Rust equivalent of Apache Spark?

Hi Rustaceans!

Having programmed in Scala(Use it along with the SMACK Stack) for almost a year, I have assisted a great number of teams in building Big Data Analytics platforms & solutions.

Being attracted to Rust's similarity with Scala(Closures to Iterators to much more "first-class" constructs!; OOPS kept aside :slight_smile: ), I am wondering if Apache Spark-like big data processing systems can be implemented in Rust? If certain, what PROs and CONs can we expect?

MOTIVATION:

  1. JVM is resource bloated and bit boring(at least after 6 yrs).

  2. I believe Rust 1.17 is stable enough(Successful 1Million thread benchmark & all) to be considered as an alternative now.

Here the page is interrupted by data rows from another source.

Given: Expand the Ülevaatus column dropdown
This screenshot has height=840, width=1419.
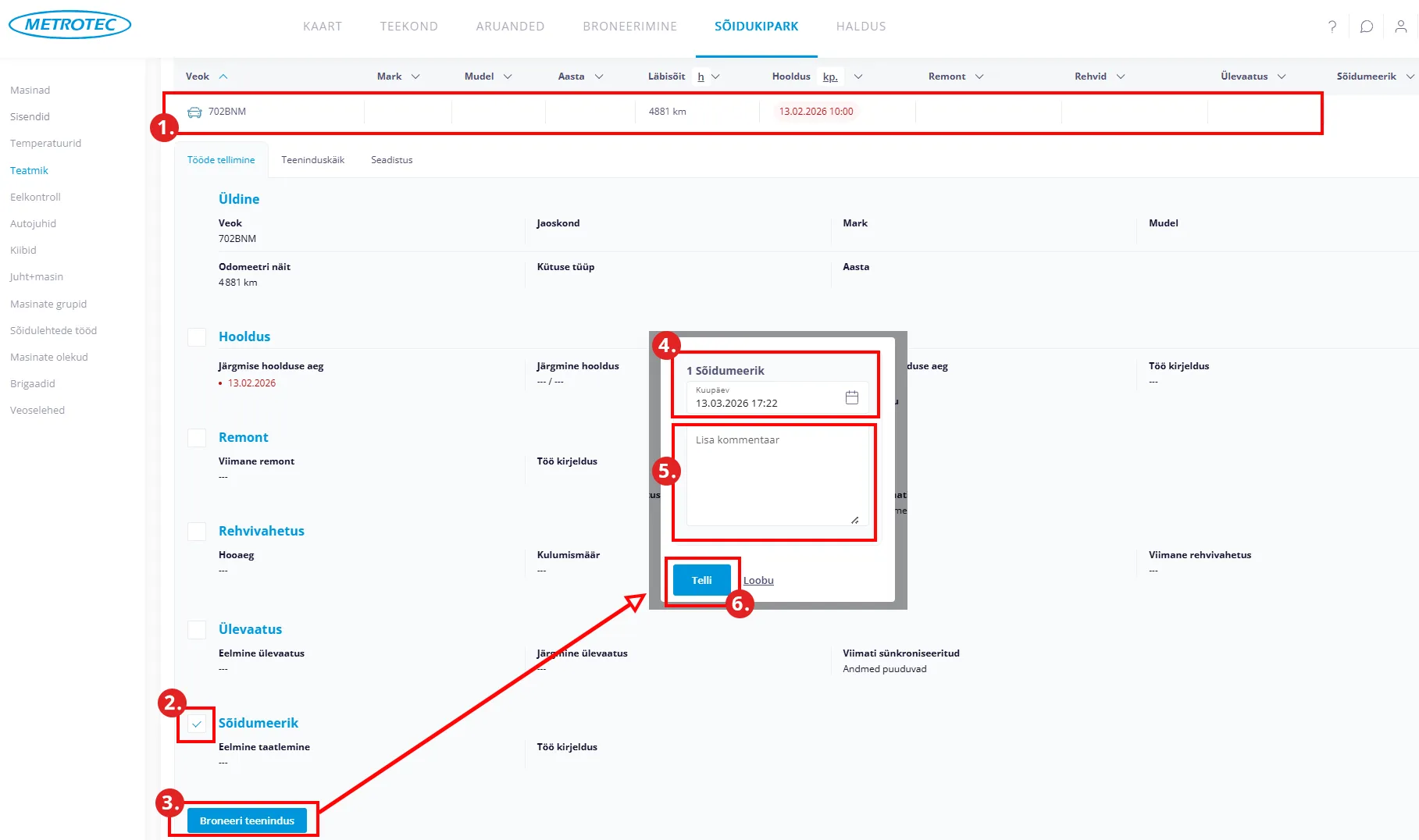Looking at the screenshot, I should tap(1282, 77).
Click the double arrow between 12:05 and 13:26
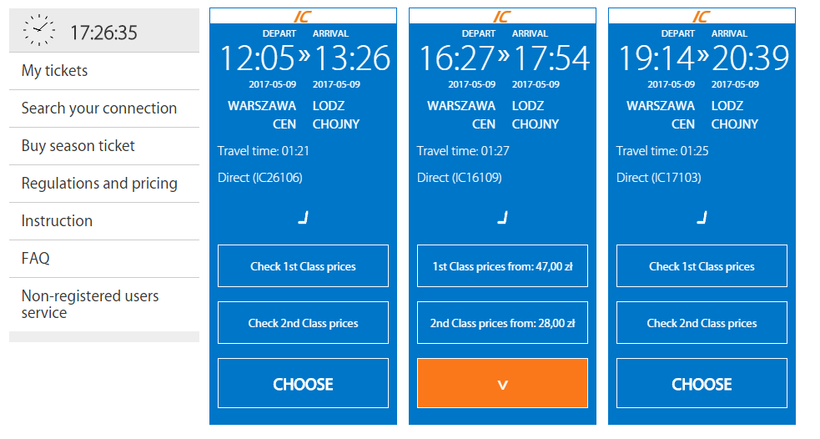 tap(304, 54)

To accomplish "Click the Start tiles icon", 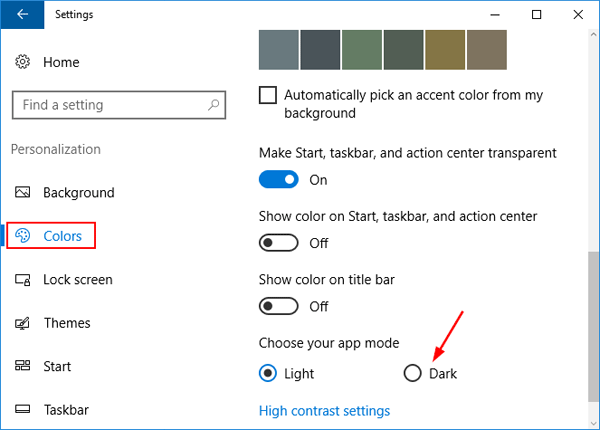I will [x=23, y=367].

Keen on hearing. Thanks in advance :slight_smile:

4 Likes

I do not see any particular reasons why you can not build almost anything in Rust. A good example that everything is possible is Redox - which is an actual running OS. On the other hands keep in mind that Rust will never allow you for too much flexibility as what you have in Python, but there is a very good reason for that.

Probably, the major challenge is human labor. Apache Spark is out there for quite a while and as far as I remember is build on top of Hadoop or some other backend, which are usually even older. If someone is to build such thing in Rust you will need enough dedicated people and people who are well familiar with HPC and distributed computing. On the bright side I think a lot of the people developing in Rust are well aware of performance in code. On the other hand, I haven't seen too many Data Science oriented code written yet in Rust as well as it would be very hard to convince people that they need to learn rust to use this as its learning curve is relatively high compared to Python and Scala.

2 Likes

When it comes to data science, Rust is not a trivial choice at the moment. Even if we discard the language's learning curve, the available libraries for common tasks in data science are scarce and underdeveloped. We've got some good people out there working on idiomatic libraries, such as visual data plotting or support for reading and writing HDF5 files, but even these two take time. To be fair, although I don't like Python as a programming language, it still is my go-to technology for these things, including machine learning. Speaking of machine learning, "Are we learning yet?" shows that we're still at an early stage.

Ok, back to HPC. That I know of, there was Collenchyma, which provided an abstraction for computation over GPUs and other hardware. Support was eventually dropped and the hard fork Parenchyma was made. It's a pity because Collenchyma was the computational base for leaf, the machine learning framework. Anyway, once Parenchyma becomes more stable, it should leave room for further frameworks focused on MapReduce and whatnot.

This doesn't mean that I don't support Rust as a language for scientists. I still hope to see Rust shine in these use cases, hopefully resulting in faster and safer solutions in academia and industry alike.

5 Likes

Thank you all for the glorifying info & replies. The "arewelearningyet" has been really helpful in understanding the contemporary!

There is TiKV as an option. I think the beta was recently released

https://github.com/pingcap/tikv

Yes @vitiral, the TiKV is an interesting K-V rust implementation as well.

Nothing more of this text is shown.